In spring 2019, WPI hosted a Climate Summit “takeover” on campus to amplify awareness about this critical topic and connect those with climate-related projects and research. The event sought to bring attention to the breadth of climate change-related scholarship, innovation, and teaching happening within the WPI community and to catalyze discussion about how WPI can address this critical global challenge going forward.

Social Justice Community at WPI

Service and community engagement are a way of life at WPI. Our social justice community includes faculty members, staff, undergraduate and graduate students, and alumni passionate about the pursuit of justice and social change. Get to know a few of them.

Toni Joy '19

Toni worked on a project to build a systems dynamics model that simulated access to healthcare for both urgent and non-urgent patients. “This was incredibly eye-opening because many people in the U.S. are not able to receive the care they need when they need it due to demographic, economic, or social constraints,” she says.

Seth Tuler, Instructor, Interdisciplinary and Global Studies Division

Tuler’s interest in social justice is focused in the policy arenas of public health and climate change. Because of his expertise on social risk issues related to nuclear waste, he served on the National Academy of Science’s Committee on Transportation of Spent Nuclear Fuel and High Level Radioactive Waste, and was asked to co-author two technical reports for President Obama’s Blue Ribbon Commission on America’s Nuclear Future.
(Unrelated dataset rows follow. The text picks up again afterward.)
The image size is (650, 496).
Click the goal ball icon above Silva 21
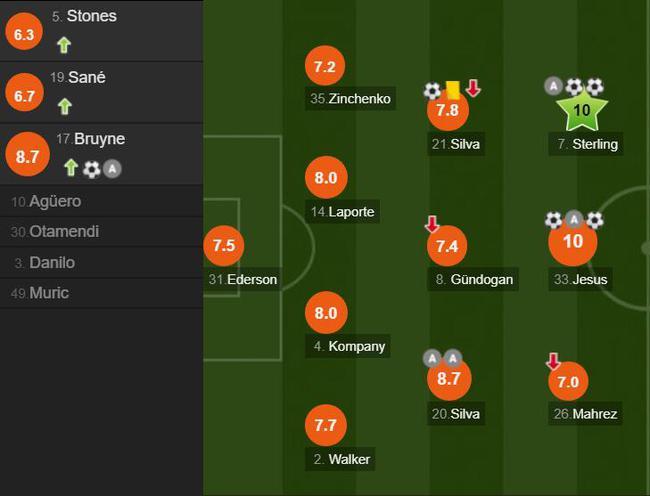pos(432,91)
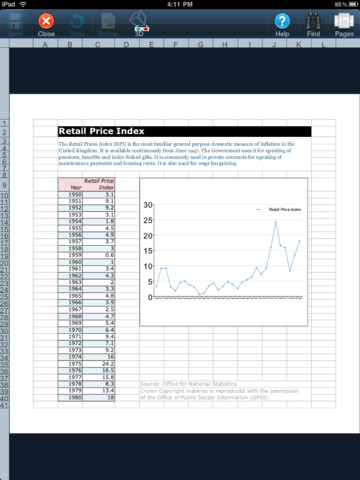Open Find binoculars tool
Viewport: 360px width, 480px height.
click(x=313, y=21)
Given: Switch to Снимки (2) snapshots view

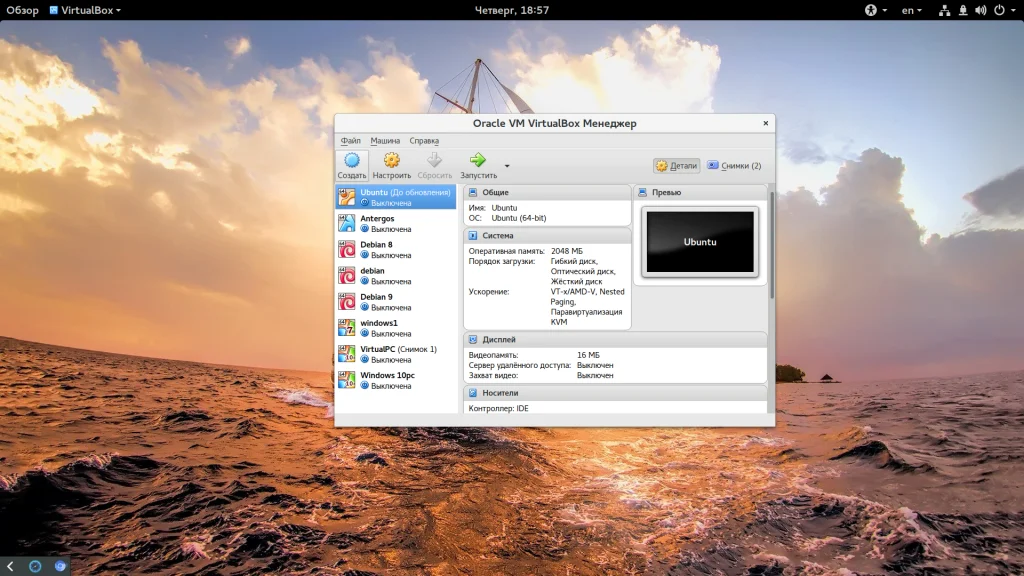Looking at the screenshot, I should 734,166.
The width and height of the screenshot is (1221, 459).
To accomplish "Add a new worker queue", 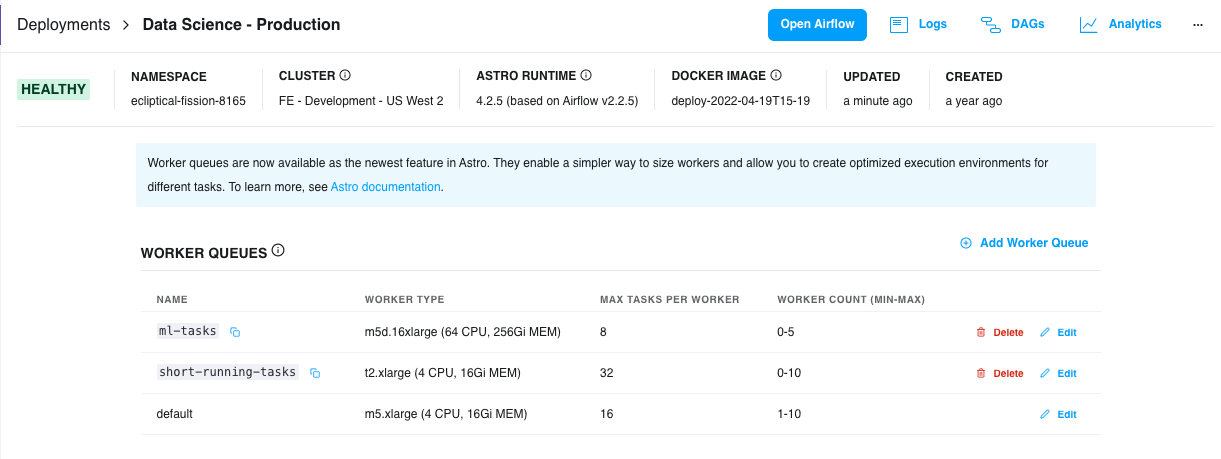I will pyautogui.click(x=1024, y=243).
Suzanne LePage, Associate Teaching Professor, Civil & Environmental Engineering

LePage’s career mission has been to foster the development of innovative solutions to public problems. She has served as a professional planner and volunteered for local government, a community garden, and farmer's market. She is especially interested in developing and supporting community networks and local food economies, as well as an increase in safe neighborhoods and equitable access to healthy food.

 

Michael Elmes, Professor, The Business School

With a Ph.D. in Organizational Behavior and Theory, Elmes has taught courses in organizational behavior and change at WPI since 1990. Elmes started two WPI project centers and currently directs the New Zealand Project Center, which focuses on the complex and ethically challenging interactions between human systems and natural systems including wildlife and disasters (earthquakes, floods, and tsunami). He is interested in food justice, justice, and power in organizations, and has engaged in research and written papers related to food justice, food security, social innovation, and economic inequality.